By the Numbers: Canada Line turns 10

Credit to Author: Jennifer Saltman| Date: Fri, 16 Aug 2019 22:01:24 +0000

Saturday, Aug. 17 marks the 10th anniversary of the day then-premier Gordon Campbell cut the ribbon on the Canada Line, which runs from downtown Vancouver to the Vancouver International Airport and Richmond and has 16 stations along a 19-kilometre route that goes through nine kilometres of tunnel and over two bridges. Here are some facts and figures about the line.

The Canada Line, which took four years to build, was initially expected to cost $1.5 to $1.7 billion to build, but by 2006 the estimate had risen to $2.05 billion, which ended up being the total cost of the project. It was, at the time, the single most expensive project in the Lower Mainland and one of B.C.’s single biggest expenditures. The federal and provincial governments, TransLink, the Vancouver Airport Authority and InTransitBC funded the Canada Line.

The new 5.7-kilometre Broadway Subway extension to the Millennium Line is expected to cost $2.83 billion, while the proposed Surrey-Langley SkyTrain line, which would run 16 kilometres between King George SkyTrain station and the City of Langley is expected to cost $3.12 billion.

British Columbia premier Gordon Campbell and Minister of International trade, Stockwell Day cut the ribbon on Aug. 17, 2009, to officially open the new Canada Line from YVR to downtown Vancouver. Ward Perrin / Vancouver Sun

Before the Canada Line opened, it was estimated that ridership would reach an average of 100,000 boardings per day by 2013 — a goal that the line reached three years early when weekday boardings surpassed that number four months in a row in mid-2010. In its first year of operation, the line recorded about 36 million boardings. There were 207,000 boardings per day during the 2010 Winter Olympics.

A secondary goal was to have 142,000 daily boardings by 2022, another target that has been achieved.
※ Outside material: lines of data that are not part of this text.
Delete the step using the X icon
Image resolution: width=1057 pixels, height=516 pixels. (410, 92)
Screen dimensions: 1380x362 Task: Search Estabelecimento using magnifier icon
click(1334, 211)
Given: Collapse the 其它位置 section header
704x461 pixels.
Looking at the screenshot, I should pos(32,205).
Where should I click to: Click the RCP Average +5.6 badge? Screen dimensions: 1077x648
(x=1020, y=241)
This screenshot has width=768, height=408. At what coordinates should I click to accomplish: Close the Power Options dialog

Last year, average weekday boardings were 147,700, which is a 5.3-per-cent increase over 2017, and more than 48 million boardings during all of 2018.

Thousands of people turned out on Aug. 17, 2009 to ride the Canada Line on its first day of operation. Jenelle Schneider / Vancouver Sun

A B.C. Supreme Court justice awarded the owners of three small-businesses — Cambie General Store, Festival Cinemas and Thai Away Home — along the Cambie Street corridor a total of $181,040 for losses attributed to the cut-and-cover construction done on the Canada Line in their neighbourhood. They were the first members of a class-action lawsuit with more than 80 plaintiffs who owned property or businesses in the corridor between 2005 and 2009 to go to trial.
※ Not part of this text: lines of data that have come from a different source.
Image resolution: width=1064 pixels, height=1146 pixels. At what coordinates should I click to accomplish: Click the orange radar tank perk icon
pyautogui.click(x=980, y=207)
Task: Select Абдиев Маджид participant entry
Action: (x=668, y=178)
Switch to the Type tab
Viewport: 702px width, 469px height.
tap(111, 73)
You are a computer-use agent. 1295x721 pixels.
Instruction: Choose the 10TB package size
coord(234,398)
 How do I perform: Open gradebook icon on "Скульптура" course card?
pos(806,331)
TransLink appealed the judgment, and that appeal is still ongoing.

In 2009, Susan Heyes, owner of Hazel Co., was awarded $600,000 in damages as compensation for the disruption to her business, but the B.C. Court of Appeal overturned the judgment in 2011.
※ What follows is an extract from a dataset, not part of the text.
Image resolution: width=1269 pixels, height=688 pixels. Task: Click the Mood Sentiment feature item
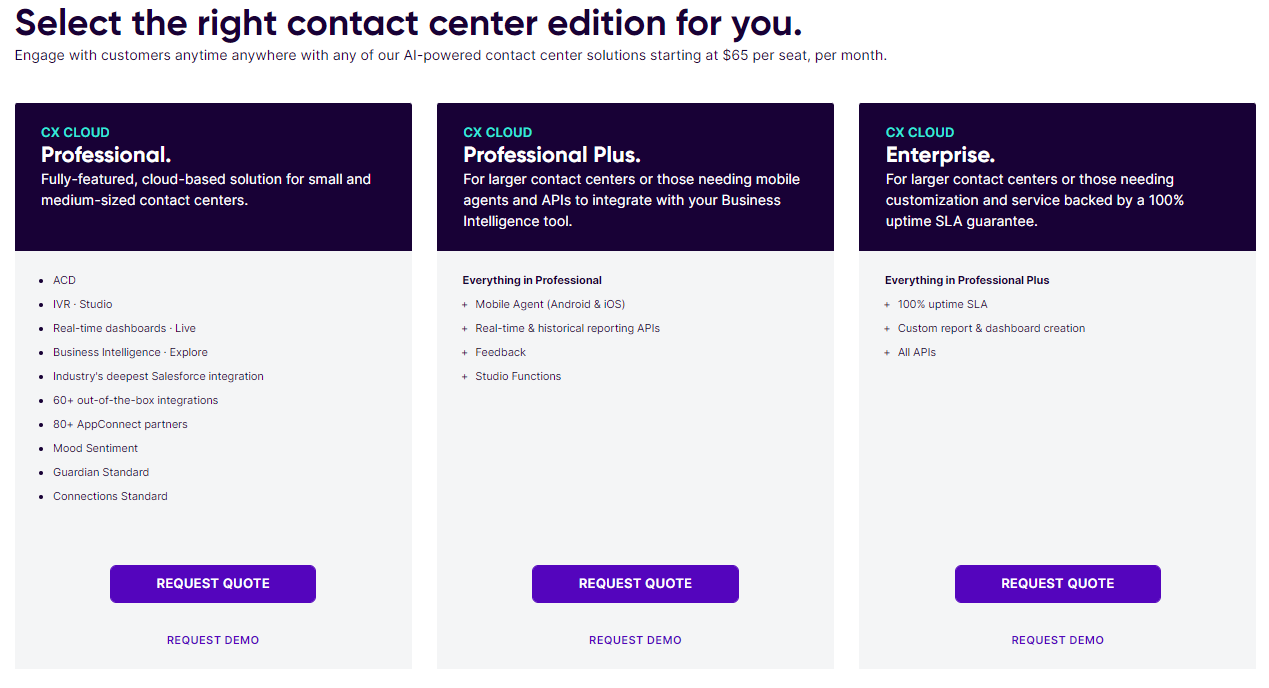[x=95, y=448]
TransLink is making a number of improvements to Canada Line service, including adding 12 two-car trains to the fleet. The first train arrived earlier this month and will go into service early next year. The rest of the trains are expected to arrive in the coming months. The trains are expected to increase passenger capacity by 25 per cent.

The total cost of the cars is $88 million, with half of the funding coming from the federal government, 33 per cent from the province and the rest from TransLink.

The line’s operations and maintenance centre is being upgraded — InTransitBC is responsible for operating and maintaining Canada Line — and new escalators (one of which has already been installed) are coming to three stations.